* YOUR INSTRUCTIONS *
Only the lines from the top of the data through the line containing "Toggle the MA20:10.38 blue line legend" should be duplicated, exactly as they appear.

[Stored records]
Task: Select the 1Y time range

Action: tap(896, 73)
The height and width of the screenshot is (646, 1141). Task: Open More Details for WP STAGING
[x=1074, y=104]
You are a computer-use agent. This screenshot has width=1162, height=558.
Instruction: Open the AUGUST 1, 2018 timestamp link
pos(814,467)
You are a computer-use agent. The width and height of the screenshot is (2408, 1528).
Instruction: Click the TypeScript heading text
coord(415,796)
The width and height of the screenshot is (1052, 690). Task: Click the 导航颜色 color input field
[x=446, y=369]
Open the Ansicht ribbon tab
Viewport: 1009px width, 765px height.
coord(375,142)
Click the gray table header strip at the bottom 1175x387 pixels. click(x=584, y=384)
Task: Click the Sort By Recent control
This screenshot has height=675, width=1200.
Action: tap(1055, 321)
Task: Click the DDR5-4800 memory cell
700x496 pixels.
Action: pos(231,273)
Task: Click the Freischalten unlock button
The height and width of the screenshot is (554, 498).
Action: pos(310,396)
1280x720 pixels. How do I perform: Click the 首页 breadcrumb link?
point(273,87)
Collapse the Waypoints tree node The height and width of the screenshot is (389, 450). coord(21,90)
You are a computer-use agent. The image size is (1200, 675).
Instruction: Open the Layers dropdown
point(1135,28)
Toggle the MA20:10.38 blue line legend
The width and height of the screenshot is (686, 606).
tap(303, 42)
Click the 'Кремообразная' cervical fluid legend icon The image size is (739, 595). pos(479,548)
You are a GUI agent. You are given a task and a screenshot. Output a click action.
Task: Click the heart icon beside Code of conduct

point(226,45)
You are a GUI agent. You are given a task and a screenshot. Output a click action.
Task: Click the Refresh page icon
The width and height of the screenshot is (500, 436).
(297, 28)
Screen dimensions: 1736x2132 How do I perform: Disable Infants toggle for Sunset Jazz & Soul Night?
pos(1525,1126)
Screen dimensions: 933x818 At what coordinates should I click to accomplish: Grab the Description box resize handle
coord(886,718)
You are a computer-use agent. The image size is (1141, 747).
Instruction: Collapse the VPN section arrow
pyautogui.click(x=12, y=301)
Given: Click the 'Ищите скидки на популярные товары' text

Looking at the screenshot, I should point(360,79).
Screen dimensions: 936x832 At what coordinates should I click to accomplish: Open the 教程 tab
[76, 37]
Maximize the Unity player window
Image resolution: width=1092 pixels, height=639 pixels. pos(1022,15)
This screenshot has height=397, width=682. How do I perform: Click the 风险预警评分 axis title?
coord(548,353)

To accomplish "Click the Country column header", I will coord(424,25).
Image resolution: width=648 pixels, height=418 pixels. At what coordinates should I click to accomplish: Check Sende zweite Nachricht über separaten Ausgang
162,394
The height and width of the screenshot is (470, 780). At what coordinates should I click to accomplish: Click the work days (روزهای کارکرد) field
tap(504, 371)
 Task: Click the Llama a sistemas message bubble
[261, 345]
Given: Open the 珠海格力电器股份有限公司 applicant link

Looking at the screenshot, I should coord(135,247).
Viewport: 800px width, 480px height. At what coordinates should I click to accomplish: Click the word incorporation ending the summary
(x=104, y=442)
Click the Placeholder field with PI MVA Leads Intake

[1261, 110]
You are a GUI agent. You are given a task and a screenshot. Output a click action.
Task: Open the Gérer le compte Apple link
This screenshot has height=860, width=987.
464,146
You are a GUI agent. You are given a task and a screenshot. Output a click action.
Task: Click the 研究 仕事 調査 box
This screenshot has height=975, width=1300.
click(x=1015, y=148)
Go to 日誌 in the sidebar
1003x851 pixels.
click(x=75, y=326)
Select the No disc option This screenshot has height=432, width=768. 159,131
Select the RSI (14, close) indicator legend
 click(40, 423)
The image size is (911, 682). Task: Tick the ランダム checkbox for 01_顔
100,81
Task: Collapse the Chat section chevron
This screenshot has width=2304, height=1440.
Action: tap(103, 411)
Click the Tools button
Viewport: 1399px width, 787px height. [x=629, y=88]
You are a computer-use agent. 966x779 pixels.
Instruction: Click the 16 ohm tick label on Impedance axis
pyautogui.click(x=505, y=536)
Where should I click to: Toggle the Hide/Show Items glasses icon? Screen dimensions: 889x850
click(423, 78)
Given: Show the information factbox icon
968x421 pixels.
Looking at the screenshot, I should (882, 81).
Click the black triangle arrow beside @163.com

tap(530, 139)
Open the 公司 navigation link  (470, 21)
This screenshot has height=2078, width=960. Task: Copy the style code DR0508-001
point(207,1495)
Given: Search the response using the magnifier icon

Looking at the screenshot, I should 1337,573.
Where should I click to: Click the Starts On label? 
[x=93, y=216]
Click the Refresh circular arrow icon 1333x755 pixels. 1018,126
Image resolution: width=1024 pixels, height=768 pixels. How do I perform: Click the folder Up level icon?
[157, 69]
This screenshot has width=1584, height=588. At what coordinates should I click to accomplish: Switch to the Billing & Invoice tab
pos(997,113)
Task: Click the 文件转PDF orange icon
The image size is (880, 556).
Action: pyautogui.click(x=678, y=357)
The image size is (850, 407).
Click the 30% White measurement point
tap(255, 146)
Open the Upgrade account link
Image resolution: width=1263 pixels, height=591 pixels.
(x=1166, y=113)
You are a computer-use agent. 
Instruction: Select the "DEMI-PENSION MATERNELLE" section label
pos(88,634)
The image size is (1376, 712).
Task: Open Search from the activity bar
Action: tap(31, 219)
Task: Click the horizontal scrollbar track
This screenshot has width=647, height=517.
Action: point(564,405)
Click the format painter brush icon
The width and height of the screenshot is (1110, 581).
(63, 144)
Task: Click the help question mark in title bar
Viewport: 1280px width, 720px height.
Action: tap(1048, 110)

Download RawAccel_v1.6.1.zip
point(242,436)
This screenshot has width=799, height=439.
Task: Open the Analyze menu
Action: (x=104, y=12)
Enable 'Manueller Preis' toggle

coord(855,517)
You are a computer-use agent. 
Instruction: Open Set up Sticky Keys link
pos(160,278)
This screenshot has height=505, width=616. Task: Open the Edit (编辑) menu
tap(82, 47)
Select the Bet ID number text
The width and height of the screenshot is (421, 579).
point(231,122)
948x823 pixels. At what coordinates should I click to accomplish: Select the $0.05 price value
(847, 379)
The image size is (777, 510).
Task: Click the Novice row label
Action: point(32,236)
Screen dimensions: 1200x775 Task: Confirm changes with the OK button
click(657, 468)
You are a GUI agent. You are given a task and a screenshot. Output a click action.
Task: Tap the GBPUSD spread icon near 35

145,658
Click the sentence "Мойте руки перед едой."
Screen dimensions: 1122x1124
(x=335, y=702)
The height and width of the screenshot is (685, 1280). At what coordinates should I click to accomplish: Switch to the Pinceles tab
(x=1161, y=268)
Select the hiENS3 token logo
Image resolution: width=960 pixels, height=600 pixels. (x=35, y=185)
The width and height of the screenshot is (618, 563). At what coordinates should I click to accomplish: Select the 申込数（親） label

* ANSWER TO THIS EXERCISE *
Task: Select the 1Y time range

Action: tap(896, 73)
The height and width of the screenshot is (646, 1141). Task: Open More Details for WP STAGING
[x=1074, y=104]
You are a computer-use agent. This screenshot has width=1162, height=558.
Instruction: Open the AUGUST 1, 2018 timestamp link
pos(814,467)
You are a computer-use agent. The width and height of the screenshot is (2408, 1528).
Instruction: Click the TypeScript heading text
coord(415,796)
The width and height of the screenshot is (1052, 690). Task: Click the 导航颜色 color input field
[x=446, y=369]
Open the Ansicht ribbon tab
Viewport: 1009px width, 765px height.
coord(375,142)
Click the gray table header strip at the bottom 1175x387 pixels. click(x=584, y=384)
Task: Click the Sort By Recent control
This screenshot has height=675, width=1200.
Action: tap(1055, 321)
Task: Click the DDR5-4800 memory cell
700x496 pixels.
Action: pos(231,273)
Task: Click the Freischalten unlock button
The height and width of the screenshot is (554, 498).
Action: pos(310,396)
1280x720 pixels. How do I perform: Click the 首页 breadcrumb link?
point(273,87)
Collapse the Waypoints tree node The height and width of the screenshot is (389, 450). coord(21,90)
You are a computer-use agent. The image size is (1200, 675).
Instruction: Open the Layers dropdown
point(1135,28)
Toggle the MA20:10.38 blue line legend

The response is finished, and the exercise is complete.